Jueves, 17/6/2021. Una convicción que he adquirido recientemente es que se entiende mejor una revolución, y en general la revolución como fenómeno histórico, leyendo a los contrarrevolucionarios. Decía Benjamin, cito de memoria, que nadie como quien va a ser ahorcado comprende la soga y la madera. Yo acabo de terminar Los antimodernos, de Antoine Compagnon, un libro espléndido que he dejado repleto de subrayados entusiastas, empezando por esto que puntualiza el autor: «Habría que distinguir entre contrarrevolución y antirrevolución. La antirrevolución designa el conjunto de fuerzas que resisten a la Revolución, mientras que la contrarrevolución supone una teoría sobre la Revolución».

De Maistre entiende, por ejemplo, mejor que nadie, que «hemos pasado mucho tiempo sin comprender la revolución de la que somos testigos; la hemos tomado por un acontecimiento. Estábamos equivocados: es una época». Y que el desencadenante de la Revolución no es la actividad subversiva de los masones o los protestantes, como creen los más obtusos de sus correligionarios, sino la degradación de la nobleza, que ha corroído los muros del Antiguo Régimen hasta hacerlos derruibles al golpe más leve. «Toda apología», dice, «debería ser considerada un asesinato por entusiasmo». Chateaubriand afirma que «la revolución estaba acabada cuando estalló: es un error creer que ella haya acabado con la monarquía; no ha hecho más que dispersar las ruinas». Dice también que hay que salvar al Rey a pesar de todo, y, asumiendo también que la Revolución no es un acontecimiento, sino una época, que en vano se pretenderá «volver a los viejos tiempos: las naciones como los ríos no remontan hacia sus fuentes […] El tiempo lo cambia todo, y uno no puede sustraerse ni a sus leyes ni a sus estragos». Chateaubriand contaba que, en una ocasión, dijo a Luis XVIII: «Disculpad mi franqueza: creo que la monarquía está acabada». Y que el Rey guardó silencio y dijo después: «Pues bien, monsieur de Chateaubriand, soy de su misma opinión».

No voy a recoger aquí todos los subrayados que he hecho; se me iría de madre esta entrega de mi dietario. Pero sí una alusión a Baudelaire que me ha interesado especialmente. Decía el escritor que «la creencia en el progreso es una doctrina de perezosos, una doctrina de Belgas.
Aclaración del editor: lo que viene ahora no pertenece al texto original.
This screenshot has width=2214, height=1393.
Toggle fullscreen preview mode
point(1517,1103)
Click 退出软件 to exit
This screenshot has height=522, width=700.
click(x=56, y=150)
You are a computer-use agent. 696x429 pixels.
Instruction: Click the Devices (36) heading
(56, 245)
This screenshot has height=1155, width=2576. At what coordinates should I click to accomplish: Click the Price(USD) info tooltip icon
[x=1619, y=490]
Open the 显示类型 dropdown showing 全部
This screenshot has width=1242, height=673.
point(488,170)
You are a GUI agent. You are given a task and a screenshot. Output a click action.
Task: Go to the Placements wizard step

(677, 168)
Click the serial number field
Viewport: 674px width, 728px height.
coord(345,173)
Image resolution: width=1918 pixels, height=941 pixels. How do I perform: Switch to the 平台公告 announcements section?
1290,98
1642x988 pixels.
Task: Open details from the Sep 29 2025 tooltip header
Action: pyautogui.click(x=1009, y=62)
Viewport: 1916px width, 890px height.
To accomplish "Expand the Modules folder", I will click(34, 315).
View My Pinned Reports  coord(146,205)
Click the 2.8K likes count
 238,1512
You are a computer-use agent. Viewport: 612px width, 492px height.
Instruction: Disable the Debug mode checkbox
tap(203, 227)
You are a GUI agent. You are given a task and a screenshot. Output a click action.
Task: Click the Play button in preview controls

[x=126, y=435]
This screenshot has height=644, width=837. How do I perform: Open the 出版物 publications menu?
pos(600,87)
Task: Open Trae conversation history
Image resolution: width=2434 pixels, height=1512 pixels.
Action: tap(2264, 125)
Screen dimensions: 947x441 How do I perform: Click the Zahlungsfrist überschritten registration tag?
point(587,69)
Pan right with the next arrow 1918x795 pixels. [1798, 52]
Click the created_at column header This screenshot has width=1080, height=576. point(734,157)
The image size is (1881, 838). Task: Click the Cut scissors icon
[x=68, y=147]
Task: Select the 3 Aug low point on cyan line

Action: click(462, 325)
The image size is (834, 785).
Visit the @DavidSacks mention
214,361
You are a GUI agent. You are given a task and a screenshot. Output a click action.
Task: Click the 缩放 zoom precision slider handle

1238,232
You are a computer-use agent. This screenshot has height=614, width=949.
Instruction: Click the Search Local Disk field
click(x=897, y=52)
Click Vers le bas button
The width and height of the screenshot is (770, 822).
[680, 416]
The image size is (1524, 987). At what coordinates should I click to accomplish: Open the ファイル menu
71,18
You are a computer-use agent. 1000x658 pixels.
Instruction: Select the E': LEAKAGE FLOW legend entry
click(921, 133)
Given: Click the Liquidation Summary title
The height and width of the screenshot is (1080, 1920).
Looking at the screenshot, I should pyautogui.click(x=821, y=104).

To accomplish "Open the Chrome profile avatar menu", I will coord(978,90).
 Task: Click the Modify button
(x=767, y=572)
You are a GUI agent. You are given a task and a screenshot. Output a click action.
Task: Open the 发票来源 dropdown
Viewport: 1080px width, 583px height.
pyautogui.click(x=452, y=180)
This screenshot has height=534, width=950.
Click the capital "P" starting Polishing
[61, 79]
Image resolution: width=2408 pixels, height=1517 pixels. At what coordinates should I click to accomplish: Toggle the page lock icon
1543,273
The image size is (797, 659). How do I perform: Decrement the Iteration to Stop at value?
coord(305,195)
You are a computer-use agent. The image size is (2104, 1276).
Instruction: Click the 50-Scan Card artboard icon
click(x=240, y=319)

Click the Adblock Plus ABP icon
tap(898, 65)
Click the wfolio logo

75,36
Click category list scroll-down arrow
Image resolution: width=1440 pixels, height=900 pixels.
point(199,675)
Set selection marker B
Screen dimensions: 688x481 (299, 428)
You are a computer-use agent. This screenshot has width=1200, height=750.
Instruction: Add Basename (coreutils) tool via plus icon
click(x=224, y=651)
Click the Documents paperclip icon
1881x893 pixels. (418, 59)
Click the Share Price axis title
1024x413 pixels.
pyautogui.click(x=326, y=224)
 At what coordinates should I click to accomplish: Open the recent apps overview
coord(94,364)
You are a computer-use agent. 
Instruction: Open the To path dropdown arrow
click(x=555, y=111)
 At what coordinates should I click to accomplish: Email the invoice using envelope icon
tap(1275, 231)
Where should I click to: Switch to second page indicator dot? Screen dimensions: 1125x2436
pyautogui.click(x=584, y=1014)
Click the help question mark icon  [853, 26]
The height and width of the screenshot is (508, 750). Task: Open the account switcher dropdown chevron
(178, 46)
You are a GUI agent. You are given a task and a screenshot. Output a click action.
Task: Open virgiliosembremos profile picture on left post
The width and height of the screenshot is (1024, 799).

Es la doctrina del individuo que cuenta con sus vecinos para hacer su trabajo». Quien cree en el progreso y en las leyes ineluctables que lo hacen advenir se vuelve apático: puesto que la historia se hace sola, no hace falta hacerla. Sentémonos a esperar y el progreso llegará solo. Cierto marxismo pecó mucho de eso, y Julien Benda —cita también Compagnon— escribía sobre el «error» de «la creencia en que el aumento de justicia en el mundo puede ser obra de algo distinto a la voluntad humana». El antimoderno, por el contrario, es pesimista. Pero eso es lo que lo conduce, paradójicamente, al activismo; a la «vitalidad desesperada» que Barthes encontraba en Pasolini.


Viernes, 18/6/2021. Leo este titular en La Nueva España: «No queremos dar a Sanidad datos que ya tiene Facebook». Recuerdo haber pensado algo parecido aquellos días en que el Instituto Nacional de Estadística rastreó nuestros teléfonos móviles para realizar un estudio de movilidad, y se armó la de Dios es Cristo. Desconfiamos del Estado, pero no de las grandes empresas privadas. El virus neoliberal carcomiéndonos las meninges.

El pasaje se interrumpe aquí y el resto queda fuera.